PROBLEM TO SOLVE:
Please copy the lines below exactly, from the first one through the line showing "Click Save and close button".

EXCERPTED DATA Block Start

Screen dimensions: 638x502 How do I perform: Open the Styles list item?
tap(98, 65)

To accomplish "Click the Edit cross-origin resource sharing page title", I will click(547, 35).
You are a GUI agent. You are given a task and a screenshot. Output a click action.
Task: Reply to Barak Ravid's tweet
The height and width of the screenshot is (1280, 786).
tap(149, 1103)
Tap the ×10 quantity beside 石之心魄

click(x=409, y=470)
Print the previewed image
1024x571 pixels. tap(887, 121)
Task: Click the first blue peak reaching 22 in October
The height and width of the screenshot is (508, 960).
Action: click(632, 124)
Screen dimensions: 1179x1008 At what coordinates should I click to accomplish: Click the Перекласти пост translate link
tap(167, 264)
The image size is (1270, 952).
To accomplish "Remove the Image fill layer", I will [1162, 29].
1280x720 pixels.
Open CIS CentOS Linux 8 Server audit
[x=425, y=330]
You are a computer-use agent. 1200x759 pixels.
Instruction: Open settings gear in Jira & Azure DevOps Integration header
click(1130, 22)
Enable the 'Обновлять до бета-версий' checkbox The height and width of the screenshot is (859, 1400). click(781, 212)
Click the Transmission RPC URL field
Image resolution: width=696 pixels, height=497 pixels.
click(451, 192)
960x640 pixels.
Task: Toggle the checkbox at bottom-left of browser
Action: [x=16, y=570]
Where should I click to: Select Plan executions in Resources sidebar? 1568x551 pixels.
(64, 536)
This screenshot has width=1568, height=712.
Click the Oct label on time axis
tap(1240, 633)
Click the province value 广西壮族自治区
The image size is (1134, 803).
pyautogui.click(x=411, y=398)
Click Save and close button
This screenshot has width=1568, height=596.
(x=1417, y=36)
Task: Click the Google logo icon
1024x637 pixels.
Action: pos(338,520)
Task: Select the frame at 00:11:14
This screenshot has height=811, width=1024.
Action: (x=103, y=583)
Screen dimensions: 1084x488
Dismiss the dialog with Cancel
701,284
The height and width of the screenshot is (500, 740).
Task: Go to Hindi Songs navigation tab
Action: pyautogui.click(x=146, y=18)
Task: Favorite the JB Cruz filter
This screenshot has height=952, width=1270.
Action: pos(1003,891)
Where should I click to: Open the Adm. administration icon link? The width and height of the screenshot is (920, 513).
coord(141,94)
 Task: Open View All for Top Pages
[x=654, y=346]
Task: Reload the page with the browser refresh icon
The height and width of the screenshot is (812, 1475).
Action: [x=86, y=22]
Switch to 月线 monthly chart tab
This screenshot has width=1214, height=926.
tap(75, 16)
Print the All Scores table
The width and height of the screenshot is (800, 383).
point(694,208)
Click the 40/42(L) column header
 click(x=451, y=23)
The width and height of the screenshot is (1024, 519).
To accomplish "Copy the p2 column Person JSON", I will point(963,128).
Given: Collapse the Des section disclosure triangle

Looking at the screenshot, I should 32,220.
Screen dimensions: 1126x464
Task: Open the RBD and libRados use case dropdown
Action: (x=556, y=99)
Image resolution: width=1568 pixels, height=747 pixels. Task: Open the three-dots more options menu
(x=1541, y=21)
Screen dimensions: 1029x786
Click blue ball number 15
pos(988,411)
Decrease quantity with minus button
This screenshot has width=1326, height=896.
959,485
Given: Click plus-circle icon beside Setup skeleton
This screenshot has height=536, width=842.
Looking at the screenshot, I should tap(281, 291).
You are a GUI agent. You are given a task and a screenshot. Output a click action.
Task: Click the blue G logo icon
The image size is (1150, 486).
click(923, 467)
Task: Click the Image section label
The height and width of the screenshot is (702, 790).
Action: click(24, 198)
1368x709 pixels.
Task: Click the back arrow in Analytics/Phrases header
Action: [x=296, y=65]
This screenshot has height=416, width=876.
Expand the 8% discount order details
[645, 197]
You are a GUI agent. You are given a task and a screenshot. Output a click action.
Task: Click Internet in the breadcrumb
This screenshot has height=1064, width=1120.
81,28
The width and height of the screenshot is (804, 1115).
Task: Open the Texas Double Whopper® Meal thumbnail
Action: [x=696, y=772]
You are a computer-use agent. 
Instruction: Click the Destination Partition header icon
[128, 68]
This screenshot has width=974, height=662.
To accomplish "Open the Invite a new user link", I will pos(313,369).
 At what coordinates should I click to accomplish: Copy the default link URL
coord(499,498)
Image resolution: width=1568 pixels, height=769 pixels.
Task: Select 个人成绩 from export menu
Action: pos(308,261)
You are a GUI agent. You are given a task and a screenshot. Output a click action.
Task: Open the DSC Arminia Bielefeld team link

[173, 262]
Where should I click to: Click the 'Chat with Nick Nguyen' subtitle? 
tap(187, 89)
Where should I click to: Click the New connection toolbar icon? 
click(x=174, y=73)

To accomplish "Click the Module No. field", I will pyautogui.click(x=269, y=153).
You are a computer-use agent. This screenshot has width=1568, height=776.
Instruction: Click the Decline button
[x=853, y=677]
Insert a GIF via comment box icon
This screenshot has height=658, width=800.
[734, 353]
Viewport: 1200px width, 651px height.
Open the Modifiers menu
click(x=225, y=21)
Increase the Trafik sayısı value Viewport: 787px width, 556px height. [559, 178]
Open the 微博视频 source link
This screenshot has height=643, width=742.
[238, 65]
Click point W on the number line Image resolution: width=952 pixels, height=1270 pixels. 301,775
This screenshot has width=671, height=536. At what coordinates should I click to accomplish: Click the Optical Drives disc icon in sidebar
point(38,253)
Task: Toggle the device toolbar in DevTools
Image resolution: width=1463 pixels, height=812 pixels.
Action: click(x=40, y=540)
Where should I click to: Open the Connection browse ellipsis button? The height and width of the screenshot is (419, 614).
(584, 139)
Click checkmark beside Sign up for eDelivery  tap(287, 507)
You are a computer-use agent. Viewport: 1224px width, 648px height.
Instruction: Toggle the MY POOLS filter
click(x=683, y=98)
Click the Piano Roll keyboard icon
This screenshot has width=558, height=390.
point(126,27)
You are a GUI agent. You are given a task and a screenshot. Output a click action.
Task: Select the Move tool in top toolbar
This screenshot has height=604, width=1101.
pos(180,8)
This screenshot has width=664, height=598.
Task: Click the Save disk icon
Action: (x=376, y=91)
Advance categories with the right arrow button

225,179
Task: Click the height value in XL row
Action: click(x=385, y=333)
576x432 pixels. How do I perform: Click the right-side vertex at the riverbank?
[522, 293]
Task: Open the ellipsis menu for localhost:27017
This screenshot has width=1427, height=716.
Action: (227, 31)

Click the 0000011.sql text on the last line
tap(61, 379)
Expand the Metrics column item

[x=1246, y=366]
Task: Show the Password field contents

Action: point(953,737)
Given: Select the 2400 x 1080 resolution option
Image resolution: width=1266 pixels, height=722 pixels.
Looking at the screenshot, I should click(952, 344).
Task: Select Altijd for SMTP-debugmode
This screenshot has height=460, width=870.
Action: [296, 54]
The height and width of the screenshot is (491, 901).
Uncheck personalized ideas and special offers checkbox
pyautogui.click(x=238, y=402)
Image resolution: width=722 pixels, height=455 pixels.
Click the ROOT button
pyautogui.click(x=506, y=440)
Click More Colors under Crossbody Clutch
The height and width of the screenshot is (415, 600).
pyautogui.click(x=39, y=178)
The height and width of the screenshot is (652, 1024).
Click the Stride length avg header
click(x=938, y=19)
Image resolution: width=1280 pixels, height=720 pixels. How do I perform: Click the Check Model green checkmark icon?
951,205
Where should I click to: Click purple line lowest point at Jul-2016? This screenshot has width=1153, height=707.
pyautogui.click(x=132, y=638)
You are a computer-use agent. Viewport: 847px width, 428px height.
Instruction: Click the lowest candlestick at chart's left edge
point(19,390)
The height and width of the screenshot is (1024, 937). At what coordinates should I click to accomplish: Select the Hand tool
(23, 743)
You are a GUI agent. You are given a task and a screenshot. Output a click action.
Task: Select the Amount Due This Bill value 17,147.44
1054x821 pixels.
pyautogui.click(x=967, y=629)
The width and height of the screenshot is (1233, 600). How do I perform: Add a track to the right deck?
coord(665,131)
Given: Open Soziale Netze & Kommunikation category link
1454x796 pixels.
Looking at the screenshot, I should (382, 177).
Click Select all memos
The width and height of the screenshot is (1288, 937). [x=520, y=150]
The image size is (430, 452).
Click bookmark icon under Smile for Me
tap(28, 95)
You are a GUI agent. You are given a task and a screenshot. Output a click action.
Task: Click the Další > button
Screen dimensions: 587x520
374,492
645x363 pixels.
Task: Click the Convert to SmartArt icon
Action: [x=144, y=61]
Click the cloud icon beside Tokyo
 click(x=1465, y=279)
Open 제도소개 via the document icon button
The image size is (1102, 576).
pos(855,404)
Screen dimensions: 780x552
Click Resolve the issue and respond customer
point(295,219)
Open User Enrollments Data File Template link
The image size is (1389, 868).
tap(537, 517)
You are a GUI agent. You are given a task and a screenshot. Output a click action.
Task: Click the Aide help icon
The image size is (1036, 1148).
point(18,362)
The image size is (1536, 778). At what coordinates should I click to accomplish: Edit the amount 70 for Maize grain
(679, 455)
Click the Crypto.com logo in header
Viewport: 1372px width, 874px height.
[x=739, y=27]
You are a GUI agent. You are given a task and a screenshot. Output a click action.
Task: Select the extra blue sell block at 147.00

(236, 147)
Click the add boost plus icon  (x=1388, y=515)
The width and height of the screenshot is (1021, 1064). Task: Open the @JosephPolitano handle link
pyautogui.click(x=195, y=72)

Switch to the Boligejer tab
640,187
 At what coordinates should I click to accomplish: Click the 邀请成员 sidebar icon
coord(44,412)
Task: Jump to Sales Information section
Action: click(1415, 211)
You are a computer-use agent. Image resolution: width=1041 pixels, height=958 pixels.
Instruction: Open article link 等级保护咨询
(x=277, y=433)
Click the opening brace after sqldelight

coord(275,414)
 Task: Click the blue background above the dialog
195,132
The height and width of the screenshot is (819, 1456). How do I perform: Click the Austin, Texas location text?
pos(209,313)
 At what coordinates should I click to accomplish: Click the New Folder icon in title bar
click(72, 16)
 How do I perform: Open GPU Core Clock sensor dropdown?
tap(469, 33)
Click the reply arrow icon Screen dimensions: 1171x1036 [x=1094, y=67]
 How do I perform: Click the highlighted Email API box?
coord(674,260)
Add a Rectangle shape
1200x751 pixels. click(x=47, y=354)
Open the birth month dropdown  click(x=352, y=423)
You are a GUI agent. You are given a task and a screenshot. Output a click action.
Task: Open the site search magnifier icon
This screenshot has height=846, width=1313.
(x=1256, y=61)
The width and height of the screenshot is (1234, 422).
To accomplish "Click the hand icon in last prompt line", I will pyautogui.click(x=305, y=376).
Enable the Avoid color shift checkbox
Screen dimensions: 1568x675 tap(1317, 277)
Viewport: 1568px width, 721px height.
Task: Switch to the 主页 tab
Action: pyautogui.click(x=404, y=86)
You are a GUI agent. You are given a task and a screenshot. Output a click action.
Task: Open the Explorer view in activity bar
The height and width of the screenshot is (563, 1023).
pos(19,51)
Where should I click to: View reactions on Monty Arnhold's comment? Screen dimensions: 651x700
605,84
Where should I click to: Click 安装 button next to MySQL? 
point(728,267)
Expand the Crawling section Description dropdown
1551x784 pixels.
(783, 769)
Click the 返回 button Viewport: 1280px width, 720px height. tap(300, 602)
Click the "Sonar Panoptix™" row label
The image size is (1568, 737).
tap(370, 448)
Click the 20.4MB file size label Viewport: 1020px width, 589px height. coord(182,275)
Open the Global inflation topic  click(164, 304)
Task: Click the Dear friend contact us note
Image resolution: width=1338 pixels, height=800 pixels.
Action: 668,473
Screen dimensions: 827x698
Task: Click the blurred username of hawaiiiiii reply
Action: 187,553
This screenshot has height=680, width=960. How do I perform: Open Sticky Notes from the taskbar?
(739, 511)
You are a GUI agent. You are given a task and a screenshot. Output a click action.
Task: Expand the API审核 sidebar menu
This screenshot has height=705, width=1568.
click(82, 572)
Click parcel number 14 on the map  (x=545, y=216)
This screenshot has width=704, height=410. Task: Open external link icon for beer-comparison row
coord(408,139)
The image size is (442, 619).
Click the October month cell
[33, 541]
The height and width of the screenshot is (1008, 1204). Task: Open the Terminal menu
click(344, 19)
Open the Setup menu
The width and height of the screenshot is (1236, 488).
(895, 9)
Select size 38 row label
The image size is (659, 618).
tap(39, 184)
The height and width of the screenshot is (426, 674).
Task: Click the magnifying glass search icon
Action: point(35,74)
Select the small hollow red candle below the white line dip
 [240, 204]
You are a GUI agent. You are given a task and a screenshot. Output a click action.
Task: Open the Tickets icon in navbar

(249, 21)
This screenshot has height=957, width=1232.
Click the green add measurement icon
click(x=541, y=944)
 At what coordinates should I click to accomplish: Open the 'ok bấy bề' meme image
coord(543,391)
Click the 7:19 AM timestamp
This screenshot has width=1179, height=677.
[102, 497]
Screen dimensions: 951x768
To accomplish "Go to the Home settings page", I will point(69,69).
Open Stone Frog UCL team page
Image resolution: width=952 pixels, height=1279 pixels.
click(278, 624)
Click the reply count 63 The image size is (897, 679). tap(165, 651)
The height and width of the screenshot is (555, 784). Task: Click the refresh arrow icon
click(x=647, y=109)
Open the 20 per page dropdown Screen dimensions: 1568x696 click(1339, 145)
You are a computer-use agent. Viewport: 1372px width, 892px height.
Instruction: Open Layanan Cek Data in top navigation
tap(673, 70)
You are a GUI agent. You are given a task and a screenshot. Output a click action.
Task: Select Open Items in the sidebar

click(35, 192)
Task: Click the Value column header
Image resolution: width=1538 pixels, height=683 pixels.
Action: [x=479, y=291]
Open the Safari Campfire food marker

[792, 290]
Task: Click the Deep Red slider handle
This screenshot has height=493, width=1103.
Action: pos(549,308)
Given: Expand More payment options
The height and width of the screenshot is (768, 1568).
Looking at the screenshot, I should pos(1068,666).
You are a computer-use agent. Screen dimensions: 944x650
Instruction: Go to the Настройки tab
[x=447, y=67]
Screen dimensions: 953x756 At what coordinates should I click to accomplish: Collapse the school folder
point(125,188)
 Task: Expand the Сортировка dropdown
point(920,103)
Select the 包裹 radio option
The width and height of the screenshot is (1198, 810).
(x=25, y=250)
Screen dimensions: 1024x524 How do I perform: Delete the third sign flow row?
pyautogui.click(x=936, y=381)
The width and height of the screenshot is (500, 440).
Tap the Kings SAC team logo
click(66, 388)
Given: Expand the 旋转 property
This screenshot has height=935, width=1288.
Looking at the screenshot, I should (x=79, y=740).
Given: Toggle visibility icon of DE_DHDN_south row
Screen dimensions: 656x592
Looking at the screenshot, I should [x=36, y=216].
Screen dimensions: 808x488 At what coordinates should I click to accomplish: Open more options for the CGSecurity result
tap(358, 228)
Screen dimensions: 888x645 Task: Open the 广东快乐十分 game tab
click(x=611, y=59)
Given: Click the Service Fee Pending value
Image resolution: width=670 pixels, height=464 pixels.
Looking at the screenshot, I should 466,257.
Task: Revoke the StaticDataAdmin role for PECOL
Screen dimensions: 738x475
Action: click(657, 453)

EXCERPTED DATA Block End

RESPONSE AREA:
Screen dimensions: 638x502 How do I perform: Open the Styles list item?
tap(98, 65)

To accomplish "Click the Edit cross-origin resource sharing page title", I will click(547, 35).
You are a GUI agent. You are given a task and a screenshot. Output a click action.
Task: Reply to Barak Ravid's tweet
The height and width of the screenshot is (1280, 786).
tap(149, 1103)
Tap the ×10 quantity beside 石之心魄

click(x=409, y=470)
Print the previewed image
1024x571 pixels. tap(887, 121)
Task: Click the first blue peak reaching 22 in October
The height and width of the screenshot is (508, 960).
Action: click(632, 124)
Screen dimensions: 1179x1008 At what coordinates should I click to accomplish: Click the Перекласти пост translate link
tap(167, 264)
The image size is (1270, 952).
To accomplish "Remove the Image fill layer", I will [1162, 29].
1280x720 pixels.
Open CIS CentOS Linux 8 Server audit
[x=425, y=330]
You are a computer-use agent. 1200x759 pixels.
Instruction: Open settings gear in Jira & Azure DevOps Integration header
click(1130, 22)
Enable the 'Обновлять до бета-версий' checkbox The height and width of the screenshot is (859, 1400). click(781, 212)
Click the Transmission RPC URL field
Image resolution: width=696 pixels, height=497 pixels.
click(451, 192)
960x640 pixels.
Task: Toggle the checkbox at bottom-left of browser
Action: [x=16, y=570]
Where should I click to: Select Plan executions in Resources sidebar? 1568x551 pixels.
(64, 536)
This screenshot has width=1568, height=712.
Click the Oct label on time axis
tap(1240, 633)
Click the province value 广西壮族自治区
The image size is (1134, 803).
pyautogui.click(x=411, y=398)
Click Save and close button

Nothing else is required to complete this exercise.